RECORDS FOR THE EXERCISE START
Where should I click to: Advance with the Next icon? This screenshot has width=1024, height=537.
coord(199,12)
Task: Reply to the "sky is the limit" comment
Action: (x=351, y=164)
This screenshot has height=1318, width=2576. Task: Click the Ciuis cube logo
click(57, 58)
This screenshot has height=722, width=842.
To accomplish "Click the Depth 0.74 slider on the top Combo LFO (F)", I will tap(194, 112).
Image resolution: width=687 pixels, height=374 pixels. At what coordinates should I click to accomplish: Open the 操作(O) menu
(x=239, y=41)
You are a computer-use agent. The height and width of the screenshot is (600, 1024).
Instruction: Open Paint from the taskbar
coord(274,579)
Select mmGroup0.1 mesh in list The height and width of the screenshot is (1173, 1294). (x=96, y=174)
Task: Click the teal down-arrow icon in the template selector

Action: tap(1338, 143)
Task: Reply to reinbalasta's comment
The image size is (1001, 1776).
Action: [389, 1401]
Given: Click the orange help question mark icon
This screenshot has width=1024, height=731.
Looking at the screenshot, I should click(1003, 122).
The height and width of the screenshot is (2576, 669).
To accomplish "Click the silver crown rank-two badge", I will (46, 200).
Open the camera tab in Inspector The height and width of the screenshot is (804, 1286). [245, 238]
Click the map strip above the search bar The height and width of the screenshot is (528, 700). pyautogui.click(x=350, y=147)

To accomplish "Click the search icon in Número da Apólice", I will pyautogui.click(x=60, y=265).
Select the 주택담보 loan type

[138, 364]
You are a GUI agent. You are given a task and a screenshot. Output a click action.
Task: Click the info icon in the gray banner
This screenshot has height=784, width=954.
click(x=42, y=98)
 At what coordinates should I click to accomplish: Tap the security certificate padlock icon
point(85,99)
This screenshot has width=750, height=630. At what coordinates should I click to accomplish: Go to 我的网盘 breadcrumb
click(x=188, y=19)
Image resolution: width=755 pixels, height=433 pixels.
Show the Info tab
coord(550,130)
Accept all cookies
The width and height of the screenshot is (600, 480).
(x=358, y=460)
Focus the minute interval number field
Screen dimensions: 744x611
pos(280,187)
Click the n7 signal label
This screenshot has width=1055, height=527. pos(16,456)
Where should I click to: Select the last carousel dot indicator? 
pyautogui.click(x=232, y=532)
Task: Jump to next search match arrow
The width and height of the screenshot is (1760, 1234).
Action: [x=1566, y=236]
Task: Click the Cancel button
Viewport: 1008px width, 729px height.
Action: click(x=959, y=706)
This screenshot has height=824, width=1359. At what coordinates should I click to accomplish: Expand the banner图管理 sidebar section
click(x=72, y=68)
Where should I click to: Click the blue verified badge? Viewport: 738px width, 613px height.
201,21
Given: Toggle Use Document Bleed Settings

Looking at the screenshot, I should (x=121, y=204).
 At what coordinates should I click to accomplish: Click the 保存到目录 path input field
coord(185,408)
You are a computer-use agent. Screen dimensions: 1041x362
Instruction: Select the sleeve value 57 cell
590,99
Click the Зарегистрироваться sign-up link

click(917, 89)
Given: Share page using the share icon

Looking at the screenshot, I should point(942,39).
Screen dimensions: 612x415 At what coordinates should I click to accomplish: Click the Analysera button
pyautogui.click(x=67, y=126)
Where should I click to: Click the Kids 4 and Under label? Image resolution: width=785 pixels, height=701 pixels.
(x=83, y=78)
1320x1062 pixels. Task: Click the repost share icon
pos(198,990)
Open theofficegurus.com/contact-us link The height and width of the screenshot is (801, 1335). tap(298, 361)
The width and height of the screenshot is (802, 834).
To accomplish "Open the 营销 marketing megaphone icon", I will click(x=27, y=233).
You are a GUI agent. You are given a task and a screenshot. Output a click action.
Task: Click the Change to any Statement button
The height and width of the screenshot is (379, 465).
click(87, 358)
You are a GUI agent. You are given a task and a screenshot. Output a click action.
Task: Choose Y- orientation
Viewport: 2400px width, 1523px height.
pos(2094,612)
RECORDS FOR THE EXERCISE END
Each line from the one holding "Task: Choose Y- orientation" through the last line of the data is to be transcribed exactly, with nothing else added.

Task: Choose Y- orientation
Viewport: 2400px width, 1523px height.
pos(2094,612)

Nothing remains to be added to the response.